We have been told several times that the Namibia Premier League (NPL) is an autonomous body, but the events of last week have damaged this status.
Why was the NPL interim committee disbanded, if its appointment was authentic and if due process was followed? Or was the general meeting in February, which elected the NPL’s interim committee just as unlawful as the intervention of the Namibia Football Association (NFA) last week, when it replaced it with an ad hoc committee?
The very same interim committee has been trying to convince businesses to come on board, in the hope of salvaging the country’s number one sport.
We have also been told that the NPL Constitution had been submitted to the NFA for review, but I doubt that process has been completed.
Ad hoc committee chairman, Roger Kambatuku, is now being tasked with the running of the NPL, while the likes of Ranga Haikali are simply being sidelined.
Haikali, because of his business dealings, had played an instrumental role in approaching potential sponsors, and by all accounts, he has been doing a sterling job.
There are many questions that still remain unanswered, including when player registration will commence for the league.

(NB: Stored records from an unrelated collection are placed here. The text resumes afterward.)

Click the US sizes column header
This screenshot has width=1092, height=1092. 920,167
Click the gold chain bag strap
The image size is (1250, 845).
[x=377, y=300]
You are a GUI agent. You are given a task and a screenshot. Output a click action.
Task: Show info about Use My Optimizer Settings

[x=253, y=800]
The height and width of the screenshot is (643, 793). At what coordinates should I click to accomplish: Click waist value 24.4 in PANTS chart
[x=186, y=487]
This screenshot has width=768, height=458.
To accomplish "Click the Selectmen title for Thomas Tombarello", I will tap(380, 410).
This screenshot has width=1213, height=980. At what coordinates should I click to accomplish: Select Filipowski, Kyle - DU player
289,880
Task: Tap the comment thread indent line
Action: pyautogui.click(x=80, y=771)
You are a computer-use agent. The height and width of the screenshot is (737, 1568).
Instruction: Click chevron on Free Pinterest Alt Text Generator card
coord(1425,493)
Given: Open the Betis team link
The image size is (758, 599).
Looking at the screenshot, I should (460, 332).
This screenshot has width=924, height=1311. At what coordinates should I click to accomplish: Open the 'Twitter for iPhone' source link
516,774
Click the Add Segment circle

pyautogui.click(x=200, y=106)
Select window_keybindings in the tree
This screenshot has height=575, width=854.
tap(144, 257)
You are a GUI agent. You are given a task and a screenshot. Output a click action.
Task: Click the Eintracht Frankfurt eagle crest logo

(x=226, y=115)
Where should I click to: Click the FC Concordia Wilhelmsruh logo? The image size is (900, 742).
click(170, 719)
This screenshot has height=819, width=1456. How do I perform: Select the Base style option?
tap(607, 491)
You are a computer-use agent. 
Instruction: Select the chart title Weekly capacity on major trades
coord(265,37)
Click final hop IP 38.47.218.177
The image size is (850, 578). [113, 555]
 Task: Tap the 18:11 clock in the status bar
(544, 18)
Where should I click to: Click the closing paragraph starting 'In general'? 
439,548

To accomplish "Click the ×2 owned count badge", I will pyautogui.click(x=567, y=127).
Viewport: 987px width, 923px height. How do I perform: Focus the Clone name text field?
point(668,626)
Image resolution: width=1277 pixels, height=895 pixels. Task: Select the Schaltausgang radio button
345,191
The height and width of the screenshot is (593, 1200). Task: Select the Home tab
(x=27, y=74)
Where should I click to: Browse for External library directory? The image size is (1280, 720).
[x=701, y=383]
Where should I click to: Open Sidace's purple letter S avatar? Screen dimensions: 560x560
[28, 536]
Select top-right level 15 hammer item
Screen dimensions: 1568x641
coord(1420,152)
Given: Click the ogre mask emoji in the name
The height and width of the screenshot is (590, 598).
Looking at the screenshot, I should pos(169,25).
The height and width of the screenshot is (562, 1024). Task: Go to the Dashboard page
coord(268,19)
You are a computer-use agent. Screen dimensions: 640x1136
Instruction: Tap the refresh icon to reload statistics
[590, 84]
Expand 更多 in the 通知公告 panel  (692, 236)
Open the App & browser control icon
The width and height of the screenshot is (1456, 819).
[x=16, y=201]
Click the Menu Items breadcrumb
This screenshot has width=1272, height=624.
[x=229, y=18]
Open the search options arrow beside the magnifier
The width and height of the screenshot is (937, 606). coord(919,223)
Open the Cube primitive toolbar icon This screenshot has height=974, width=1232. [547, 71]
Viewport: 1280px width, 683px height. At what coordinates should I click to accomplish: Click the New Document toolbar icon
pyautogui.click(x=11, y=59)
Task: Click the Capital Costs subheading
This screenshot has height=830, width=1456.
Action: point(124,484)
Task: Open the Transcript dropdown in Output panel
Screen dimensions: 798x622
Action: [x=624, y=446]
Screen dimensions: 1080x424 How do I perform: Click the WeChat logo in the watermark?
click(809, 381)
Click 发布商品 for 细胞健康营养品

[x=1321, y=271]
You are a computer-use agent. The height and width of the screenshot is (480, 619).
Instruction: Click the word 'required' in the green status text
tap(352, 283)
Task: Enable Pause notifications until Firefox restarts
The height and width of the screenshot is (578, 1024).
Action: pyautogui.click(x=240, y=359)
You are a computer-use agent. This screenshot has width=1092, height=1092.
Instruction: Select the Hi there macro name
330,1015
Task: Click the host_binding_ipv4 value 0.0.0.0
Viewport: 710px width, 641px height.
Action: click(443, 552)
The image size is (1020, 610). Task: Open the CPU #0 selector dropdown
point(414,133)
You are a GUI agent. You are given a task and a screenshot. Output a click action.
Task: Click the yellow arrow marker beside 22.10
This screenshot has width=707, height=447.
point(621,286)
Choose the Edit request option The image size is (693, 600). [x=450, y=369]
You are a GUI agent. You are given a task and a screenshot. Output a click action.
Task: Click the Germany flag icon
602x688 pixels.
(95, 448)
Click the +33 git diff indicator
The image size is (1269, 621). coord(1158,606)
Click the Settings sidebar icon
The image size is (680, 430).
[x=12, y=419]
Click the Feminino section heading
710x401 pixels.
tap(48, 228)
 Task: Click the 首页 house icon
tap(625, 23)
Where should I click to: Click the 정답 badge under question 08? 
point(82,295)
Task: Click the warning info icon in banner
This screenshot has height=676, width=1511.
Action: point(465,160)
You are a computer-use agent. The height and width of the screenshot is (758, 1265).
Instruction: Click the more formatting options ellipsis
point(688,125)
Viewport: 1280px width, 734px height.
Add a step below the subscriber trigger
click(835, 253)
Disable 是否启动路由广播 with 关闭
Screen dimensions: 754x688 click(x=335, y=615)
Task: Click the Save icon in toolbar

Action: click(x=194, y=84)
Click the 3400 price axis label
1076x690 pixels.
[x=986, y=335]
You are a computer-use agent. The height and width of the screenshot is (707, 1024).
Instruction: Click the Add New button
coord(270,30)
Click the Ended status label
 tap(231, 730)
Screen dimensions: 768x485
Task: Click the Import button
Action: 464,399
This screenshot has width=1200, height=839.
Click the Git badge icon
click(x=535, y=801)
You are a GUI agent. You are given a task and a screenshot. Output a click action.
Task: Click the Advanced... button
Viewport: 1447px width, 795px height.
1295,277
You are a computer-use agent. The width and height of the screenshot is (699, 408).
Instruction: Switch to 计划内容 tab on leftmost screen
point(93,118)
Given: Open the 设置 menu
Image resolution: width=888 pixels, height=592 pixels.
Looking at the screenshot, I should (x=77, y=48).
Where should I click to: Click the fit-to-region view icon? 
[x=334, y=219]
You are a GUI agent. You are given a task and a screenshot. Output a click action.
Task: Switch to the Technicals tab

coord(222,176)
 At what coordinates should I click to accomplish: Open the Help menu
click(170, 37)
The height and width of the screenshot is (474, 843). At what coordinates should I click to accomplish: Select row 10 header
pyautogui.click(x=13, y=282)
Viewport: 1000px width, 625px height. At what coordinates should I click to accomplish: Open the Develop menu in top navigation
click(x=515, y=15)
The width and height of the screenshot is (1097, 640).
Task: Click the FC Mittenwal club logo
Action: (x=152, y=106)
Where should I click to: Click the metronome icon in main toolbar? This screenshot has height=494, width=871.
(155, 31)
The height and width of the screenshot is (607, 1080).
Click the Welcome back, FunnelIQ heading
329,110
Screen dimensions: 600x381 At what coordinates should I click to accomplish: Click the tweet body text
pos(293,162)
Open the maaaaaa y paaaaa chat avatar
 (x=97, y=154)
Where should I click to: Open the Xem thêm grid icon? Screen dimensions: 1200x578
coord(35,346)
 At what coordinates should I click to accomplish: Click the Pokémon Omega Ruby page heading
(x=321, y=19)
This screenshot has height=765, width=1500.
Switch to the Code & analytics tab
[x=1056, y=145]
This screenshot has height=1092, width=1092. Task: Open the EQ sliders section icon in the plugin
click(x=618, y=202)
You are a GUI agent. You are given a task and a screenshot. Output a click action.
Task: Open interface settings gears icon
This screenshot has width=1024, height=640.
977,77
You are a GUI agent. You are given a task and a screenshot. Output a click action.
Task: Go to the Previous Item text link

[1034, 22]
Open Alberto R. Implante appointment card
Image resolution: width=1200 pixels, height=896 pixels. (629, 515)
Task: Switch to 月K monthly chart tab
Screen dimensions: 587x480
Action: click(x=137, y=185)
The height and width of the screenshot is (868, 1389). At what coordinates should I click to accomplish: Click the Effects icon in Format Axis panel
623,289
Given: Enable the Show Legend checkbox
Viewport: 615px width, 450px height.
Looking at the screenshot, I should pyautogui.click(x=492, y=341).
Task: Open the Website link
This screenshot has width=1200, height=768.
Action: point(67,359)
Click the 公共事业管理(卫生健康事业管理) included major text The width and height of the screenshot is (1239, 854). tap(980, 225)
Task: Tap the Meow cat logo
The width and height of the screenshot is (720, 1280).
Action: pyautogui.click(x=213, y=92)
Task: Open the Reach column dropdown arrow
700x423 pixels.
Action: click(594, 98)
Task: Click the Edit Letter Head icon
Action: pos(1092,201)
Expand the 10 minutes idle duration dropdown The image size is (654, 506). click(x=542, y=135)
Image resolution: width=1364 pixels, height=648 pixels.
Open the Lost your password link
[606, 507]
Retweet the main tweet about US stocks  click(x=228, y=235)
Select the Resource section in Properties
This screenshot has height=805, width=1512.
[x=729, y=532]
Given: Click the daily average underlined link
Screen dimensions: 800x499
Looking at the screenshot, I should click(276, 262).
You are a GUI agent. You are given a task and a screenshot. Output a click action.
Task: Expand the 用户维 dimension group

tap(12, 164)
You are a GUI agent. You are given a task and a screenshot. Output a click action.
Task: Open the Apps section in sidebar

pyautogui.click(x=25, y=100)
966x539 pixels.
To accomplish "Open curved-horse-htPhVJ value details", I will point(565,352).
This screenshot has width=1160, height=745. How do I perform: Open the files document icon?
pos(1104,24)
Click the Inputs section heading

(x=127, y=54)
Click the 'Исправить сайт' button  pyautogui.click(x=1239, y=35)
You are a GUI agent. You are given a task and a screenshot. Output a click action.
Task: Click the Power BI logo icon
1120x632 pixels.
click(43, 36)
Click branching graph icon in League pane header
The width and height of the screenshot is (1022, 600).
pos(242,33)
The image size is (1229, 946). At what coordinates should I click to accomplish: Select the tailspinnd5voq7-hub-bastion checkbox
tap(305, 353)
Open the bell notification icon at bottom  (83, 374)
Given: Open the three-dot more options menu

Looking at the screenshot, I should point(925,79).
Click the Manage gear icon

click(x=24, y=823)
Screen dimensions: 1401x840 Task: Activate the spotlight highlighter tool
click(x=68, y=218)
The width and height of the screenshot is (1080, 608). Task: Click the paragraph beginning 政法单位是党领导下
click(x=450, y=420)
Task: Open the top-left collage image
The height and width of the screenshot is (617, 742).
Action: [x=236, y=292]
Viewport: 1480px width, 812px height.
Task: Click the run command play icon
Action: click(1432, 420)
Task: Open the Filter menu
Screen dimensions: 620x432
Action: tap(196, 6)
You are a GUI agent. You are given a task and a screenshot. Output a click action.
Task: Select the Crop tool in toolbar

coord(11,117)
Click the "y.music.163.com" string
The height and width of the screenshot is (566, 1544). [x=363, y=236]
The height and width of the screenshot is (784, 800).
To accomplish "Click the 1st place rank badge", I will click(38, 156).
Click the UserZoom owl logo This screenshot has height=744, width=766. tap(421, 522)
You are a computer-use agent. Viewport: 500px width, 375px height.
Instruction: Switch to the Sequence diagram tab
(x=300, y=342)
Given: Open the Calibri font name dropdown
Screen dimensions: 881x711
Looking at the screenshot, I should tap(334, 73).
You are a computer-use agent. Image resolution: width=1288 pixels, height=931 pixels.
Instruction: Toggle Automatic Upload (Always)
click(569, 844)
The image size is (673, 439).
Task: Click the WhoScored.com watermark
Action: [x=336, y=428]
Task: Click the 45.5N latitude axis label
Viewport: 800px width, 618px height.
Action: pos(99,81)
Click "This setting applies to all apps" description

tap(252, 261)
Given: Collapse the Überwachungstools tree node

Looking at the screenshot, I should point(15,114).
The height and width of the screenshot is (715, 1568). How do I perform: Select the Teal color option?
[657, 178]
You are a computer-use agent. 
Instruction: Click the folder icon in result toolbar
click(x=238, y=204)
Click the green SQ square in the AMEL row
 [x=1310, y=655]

The so-called premier league big guns have to date not kicked off their pre-season training, and players have also not been contracted by their clubs.
Several premier league clubs have, as we all know, snubbed the Debmarine Namibia Cup, and the question on the lips of many football lovers is: What punishment is going to be meted out to these sides?
Perhaps Kambatuku, who is also the chairman of the NFA Competition Committee, must explain the disciplinary processes, now that the NFA has taken over the day-to-day affairs of the NPL.
Talks have been making rounds of punishing these NPL clubs, yet they don’t even have a single cent in their bank accounts, and hence they are relying on a possible MTC sponsorship deal to bear fruit.
It has also been indicated that NFA President, Frans Mbidi, will sign the sponsorship agreement. What then is the function and responsibility of the ad hoc committee, in this context?
Why did the NFA wait this long to replace the NPL interim committee? Are these delaying tactics? I think football lovers deserve to know whether their clubs will take part in the new season, as some of these teams are privately owned, and supporters do not have any say in their affairs.
I don’t want to criticise just for the sake of criticising, but we need answers.
Or are we going to witness a situation, where clubs will wait until the eleventh hour, before shunning participation in the new season.
Credit must go to the interim committee for having contacted various businesses to come on board, which is separate from the N$15 million MTC, which has still not been concluded. I suggest that Kambatuku sets a date for the election of the NPL Board of Governors.
They really need to express themselves on some of these issues, so that we have a clear understanding about how this problem is going to be addressed.
How much does the NPL still need, because a number of business outlets, including banking institutions and insurance companies, have expressed an interest in sponsoring football?
The ad hoc committee must urgently address these issues, including the review of the NPL Constitution, and I personally believe that the events of last Friday must never be repeated.
The NPL’s autonomy is under scrutiny, and we need to know what the way forward is. And like I always say, let football be the winner at the end of the day!